GMD launched in December 2006 calling itself the first to offer commonly used and efficacious surgical products as generic products. GMD plans to follow the same formula used by the generic drug industry to develop and distribute alternatives to standard-of-care devices, offering payors, clinics, hospitals and physician-owned surgical centers the benefit of medical devices with equivalent safety and efficacy, but at lower prices.
Richard Kuntz, president/CEO of GMD, told BB&T in 2006 shortly after the company made its official launch that he got the idea for the company a couple years earlier while he was traveling and found a newspaper article slipped under his hotel room door about Medicare predicting bankruptcy by 2019, seven years earlier than previously predicted. “I didn't understand why the medical device industry had not followed in the pharmaceutical industry's path of when a product patent expires offering a generic alternative,“ Kuntz said. “It was sort of a 'duh' – as my kids say – and a 'Why not?'“
So that's exactly what GMD set out to do.

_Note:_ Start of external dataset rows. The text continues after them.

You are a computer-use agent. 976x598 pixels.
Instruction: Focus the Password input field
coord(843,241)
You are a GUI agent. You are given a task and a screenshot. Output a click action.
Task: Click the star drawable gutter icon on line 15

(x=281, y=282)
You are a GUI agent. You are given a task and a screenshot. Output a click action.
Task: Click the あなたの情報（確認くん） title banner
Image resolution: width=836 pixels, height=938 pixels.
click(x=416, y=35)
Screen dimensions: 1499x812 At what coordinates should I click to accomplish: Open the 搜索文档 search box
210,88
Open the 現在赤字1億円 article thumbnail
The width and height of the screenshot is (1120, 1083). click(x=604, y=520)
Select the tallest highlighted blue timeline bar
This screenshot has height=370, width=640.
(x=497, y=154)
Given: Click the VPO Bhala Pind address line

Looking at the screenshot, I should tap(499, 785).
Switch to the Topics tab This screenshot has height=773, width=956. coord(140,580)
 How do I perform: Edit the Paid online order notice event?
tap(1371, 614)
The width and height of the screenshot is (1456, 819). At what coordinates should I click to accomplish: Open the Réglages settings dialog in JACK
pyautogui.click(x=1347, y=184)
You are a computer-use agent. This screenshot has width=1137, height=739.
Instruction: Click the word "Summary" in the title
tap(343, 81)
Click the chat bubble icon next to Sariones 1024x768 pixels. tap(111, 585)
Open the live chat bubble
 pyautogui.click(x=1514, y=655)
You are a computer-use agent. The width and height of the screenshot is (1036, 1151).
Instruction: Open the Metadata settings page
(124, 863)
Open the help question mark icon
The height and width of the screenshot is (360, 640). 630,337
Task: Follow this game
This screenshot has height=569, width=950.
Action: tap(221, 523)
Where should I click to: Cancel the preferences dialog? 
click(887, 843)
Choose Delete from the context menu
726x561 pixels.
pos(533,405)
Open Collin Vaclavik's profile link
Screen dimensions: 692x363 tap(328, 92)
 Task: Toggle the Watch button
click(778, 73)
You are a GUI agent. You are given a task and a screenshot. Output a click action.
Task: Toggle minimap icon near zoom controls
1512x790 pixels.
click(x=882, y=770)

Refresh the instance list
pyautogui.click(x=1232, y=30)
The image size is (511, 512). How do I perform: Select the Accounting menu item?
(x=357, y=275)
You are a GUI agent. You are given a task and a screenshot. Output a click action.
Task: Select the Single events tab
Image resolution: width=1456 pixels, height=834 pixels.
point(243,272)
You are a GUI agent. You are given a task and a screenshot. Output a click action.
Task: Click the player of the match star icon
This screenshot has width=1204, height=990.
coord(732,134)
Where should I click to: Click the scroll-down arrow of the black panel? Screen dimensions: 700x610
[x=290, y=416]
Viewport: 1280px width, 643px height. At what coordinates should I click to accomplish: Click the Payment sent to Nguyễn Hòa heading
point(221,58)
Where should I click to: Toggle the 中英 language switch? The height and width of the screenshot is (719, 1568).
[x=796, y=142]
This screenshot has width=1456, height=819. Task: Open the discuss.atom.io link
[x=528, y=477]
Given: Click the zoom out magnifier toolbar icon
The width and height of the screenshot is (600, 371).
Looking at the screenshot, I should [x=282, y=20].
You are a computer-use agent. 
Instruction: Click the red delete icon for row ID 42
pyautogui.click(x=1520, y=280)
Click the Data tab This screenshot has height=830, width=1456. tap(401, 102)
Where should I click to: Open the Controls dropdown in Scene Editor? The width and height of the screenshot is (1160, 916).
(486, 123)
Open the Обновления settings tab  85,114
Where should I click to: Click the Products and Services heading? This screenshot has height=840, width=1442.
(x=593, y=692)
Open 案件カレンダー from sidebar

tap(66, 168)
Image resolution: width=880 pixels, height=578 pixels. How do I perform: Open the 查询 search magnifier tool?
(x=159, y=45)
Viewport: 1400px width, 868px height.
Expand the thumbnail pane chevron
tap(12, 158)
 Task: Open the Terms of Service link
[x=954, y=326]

“Many of the medical devices commonly used in today's healthcare organizations have undergone few, if any, changes in the decades since they were first introduced to the market,“ Kuntz said. “Nevertheless, purchasers of medical devices continue to pay a premium for these commoditized products and are demanding alternatives. As with generic pharmaceuticals, GMD will be offering medical devices that are equivalent, if not better, than their branded counterparts and at prices that will be attractive to hospitals, physician-owned surgery centers, Medicare and third-party payors.“
In the pharmaceutical industry, once the patent on a brand name drug expires, competitors are allowed to develop, market and sell generic alternatives as long as they offer the same safety and efficacy as their branded counterparts, thus avoiding the standard high development costs: R&D expenses, costly clinical trials, protracted governmental approval and marketing costs. As a result, these companies are able to sell equivalent versions of brand name products at significantly reduced prices. And by reducing the costs of some drugs, generics make room in the system for new products, the generic manufacturers contend.In Fuld's white paper, Ruth notes that one reason generic devices have failed to achieve market acceptance is group purchasing organizations (GPOs). According to the paper, the funding relationship between the hospital GPO medical device distribution channel and medical device manufacturers has historically been a market force that can prevent lower-cost alternative treatments from entering the market. Typically, manufacturers who are selling products to a GPO can also be paying a GPO's operating expenses, which creates a conflict of interest.